--- Start Extracted records ---
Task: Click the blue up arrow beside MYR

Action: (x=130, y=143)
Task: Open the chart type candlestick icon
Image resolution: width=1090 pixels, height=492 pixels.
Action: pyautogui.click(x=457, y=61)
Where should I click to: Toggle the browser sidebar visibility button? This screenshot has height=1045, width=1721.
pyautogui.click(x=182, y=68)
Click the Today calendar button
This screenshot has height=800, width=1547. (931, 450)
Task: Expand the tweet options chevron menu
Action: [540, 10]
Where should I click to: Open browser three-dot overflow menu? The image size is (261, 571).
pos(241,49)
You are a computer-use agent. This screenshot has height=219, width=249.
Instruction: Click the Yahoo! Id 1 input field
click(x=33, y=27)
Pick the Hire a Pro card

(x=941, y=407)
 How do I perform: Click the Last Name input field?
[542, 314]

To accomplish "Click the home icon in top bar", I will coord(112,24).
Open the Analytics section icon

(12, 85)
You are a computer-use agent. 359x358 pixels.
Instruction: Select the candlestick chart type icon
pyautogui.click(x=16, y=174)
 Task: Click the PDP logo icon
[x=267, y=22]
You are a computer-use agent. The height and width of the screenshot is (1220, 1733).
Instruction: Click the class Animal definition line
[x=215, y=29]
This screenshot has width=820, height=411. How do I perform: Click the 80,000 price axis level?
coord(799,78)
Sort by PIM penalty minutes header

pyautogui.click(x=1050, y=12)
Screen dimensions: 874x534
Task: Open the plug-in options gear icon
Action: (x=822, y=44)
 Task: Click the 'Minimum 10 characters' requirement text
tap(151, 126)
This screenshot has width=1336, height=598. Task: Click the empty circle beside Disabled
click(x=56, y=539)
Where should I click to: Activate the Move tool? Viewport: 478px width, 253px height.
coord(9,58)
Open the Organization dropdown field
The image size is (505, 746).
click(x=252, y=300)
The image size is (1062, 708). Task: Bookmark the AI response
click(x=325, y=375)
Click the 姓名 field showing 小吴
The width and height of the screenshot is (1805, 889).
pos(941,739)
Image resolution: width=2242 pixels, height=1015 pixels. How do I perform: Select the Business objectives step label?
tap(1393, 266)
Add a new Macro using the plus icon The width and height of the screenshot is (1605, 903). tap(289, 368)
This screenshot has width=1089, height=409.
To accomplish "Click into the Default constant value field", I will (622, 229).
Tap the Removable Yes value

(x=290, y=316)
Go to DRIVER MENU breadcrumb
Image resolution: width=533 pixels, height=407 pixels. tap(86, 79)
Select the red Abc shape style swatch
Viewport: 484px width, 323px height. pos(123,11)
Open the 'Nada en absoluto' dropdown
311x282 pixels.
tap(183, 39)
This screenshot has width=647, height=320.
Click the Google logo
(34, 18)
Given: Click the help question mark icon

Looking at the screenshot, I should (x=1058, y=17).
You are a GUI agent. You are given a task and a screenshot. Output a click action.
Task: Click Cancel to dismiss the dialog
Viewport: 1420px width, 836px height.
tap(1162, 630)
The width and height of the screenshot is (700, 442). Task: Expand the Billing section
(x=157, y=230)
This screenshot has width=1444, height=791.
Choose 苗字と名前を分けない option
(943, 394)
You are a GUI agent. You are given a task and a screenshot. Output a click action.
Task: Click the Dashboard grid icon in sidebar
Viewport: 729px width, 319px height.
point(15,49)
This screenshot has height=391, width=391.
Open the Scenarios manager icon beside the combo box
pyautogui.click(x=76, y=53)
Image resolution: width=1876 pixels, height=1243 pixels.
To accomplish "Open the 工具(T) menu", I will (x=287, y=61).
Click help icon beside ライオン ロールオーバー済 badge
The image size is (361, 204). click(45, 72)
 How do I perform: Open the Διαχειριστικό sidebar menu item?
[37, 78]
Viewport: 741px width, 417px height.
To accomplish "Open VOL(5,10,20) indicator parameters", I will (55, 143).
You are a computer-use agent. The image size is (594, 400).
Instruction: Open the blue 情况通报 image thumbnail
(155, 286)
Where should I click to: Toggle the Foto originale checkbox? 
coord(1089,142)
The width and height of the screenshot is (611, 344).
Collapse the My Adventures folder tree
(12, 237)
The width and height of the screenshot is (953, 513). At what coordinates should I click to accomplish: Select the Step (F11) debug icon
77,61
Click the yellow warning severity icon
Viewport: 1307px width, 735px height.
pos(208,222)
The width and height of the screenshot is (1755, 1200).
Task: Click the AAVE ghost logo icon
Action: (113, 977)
--- End Extracted records ---
Objective: Format the data as a JSON list of strings, with each line as its own string and blank lines omitted.

Response for this exercise:
[
  "Task: Click the blue up arrow beside MYR",
  "Action: (x=130, y=143)",
  "Task: Open the chart type candlestick icon",
  "Image resolution: width=1090 pixels, height=492 pixels.",
  "Action: pyautogui.click(x=457, y=61)",
  "Where should I click to: Toggle the browser sidebar visibility button? This screenshot has height=1045, width=1721.",
  "pyautogui.click(x=182, y=68)",
  "Click the Today calendar button",
  "This screenshot has height=800, width=1547. (931, 450)",
  "Task: Expand the tweet options chevron menu",
  "Action: [540, 10]",
  "Where should I click to: Open browser three-dot overflow menu? The image size is (261, 571).",
  "pos(241,49)",
  "You are a computer-use agent. This screenshot has height=219, width=249.",
  "Instruction: Click the Yahoo! Id 1 input field",
  "click(x=33, y=27)",
  "Pick the Hire a Pro card",
  "(x=941, y=407)",
  " How do I perform: Click the Last Name input field?",
  "[542, 314]",
  "To accomplish \"Click the home icon in top bar\", I will coord(112,24).",
  "Open the Analytics section icon",
  "(12, 85)",
  "You are a computer-use agent. 359x358 pixels.",
  "Instruction: Select the candlestick chart type icon",
  "pyautogui.click(x=16, y=174)",
  " Task: Click the PDP logo icon",
  "[x=267, y=22]",
  "You are a computer-use agent. The height and width of the screenshot is (1220, 1733).",
  "Instruction: Click the class Animal definition line",
  "[x=215, y=29]",
  "This screenshot has width=820, height=411. How do I perform: Click the 80,000 price axis level?",
  "coord(799,78)",
  "Sort by PIM penalty minutes header",
  "pyautogui.click(x=1050, y=12)",
  "Screen dimensions: 874x534",
  "Task: Open the plug-in options gear icon",
  "Action: (x=822, y=44)",
  " Task: Click the 'Minimum 10 characters' requirement text",
  "tap(151, 126)",
  "This screenshot has width=1336, height=598. Task: Click the empty circle beside Disabled",
  "click(x=56, y=539)",
  "Where should I click to: Activate the Move tool? Viewport: 478px width, 253px height.",
  "coord(9,58)",
  "Open the Organization dropdown field",
  "The image size is (505, 746).",
  "click(x=252, y=300)",
  "The image size is (1062, 708). Task: Bookmark the AI response",
  "click(x=325, y=375)",
  "Click the 姓名 field showing 小吴",
  "The width and height of the screenshot is (1805, 889).",
  "pos(941,739)",
  "Image resolution: width=2242 pixels, height=1015 pixels. How do I perform: Select the Business objectives step label?",
  "tap(1393, 266)",
  "Add a new Macro using the plus icon The width and height of the screenshot is (1605, 903). tap(289, 368)",
  "This screenshot has width=1089, height=409.",
  "To accomplish \"Click into the Default constant value field\", I will (622, 229).",
  "Tap the Removable Yes value",
  "(x=290, y=316)",
  "Go to DRIVER MENU breadcrumb",
  "Image resolution: width=533 pixels, height=407 pixels. tap(86, 79)",
  "Select the red Abc shape style swatch",
  "Viewport: 484px width, 323px height. pos(123,11)",
  "Open the 'Nada en absoluto' dropdown",
  "311x282 pixels.",
  "tap(183, 39)",
  "This screenshot has width=647, height=320.",
  "Click the Google logo",
  "(34, 18)",
  "Given: Click the help question mark icon",
  "Looking at the screenshot, I should (x=1058, y=17).",
  "You are a GUI agent. You are given a task and a screenshot. Output a click action.",
  "Task: Click Cancel to dismiss the dialog",
  "Viewport: 1420px width, 836px height.",
  "tap(1162, 630)",
  "The width and height of the screenshot is (700, 442). Task: Expand the Billing section",
  "(x=157, y=230)",
  "This screenshot has width=1444, height=791.",
  "Choose 苗字と名前を分けない option",
  "(943, 394)",
  "You are a GUI agent. You are given a task and a screenshot. Output a click action.",
  "Task: Click the Dashboard grid icon in sidebar",
  "Viewport: 729px width, 319px height.",
  "point(15,49)",
  "This screenshot has height=391, width=391.",
  "Open the Scenarios manager icon beside the combo box",
  "pyautogui.click(x=76, y=53)",
  "Image resolution: width=1876 pixels, height=1243 pixels.",
  "To accomplish \"Open the 工具(T) menu\", I will (x=287, y=61).",
  "Click help icon beside ライオン ロールオーバー済 badge",
  "The image size is (361, 204). click(45, 72)",
  " How do I perform: Open the Διαχειριστικό sidebar menu item?",
  "[37, 78]",
  "Viewport: 741px width, 417px height.",
  "To accomplish \"Open VOL(5,10,20) indicator parameters\", I will (55, 143).",
  "You are a computer-use agent. The image size is (594, 400).",
  "Instruction: Open the blue 情况通报 image thumbnail",
  "(155, 286)",
  "Where should I click to: Toggle the Foto originale checkbox? ",
  "coord(1089,142)",
  "The width and height of the screenshot is (611, 344).",
  "Collapse the My Adventures folder tree",
  "(12, 237)",
  "The width and height of the screenshot is (953, 513). At what coordinates should I click to accomplish: Select the Step (F11) debug icon",
  "77,61",
  "Click the yellow warning severity icon",
  "Viewport: 1307px width, 735px height.",
  "pos(208,222)",
  "The width and height of the screenshot is (1755, 1200).",
  "Task: Click the AAVE ghost logo icon",
  "Action: (113, 977)"
]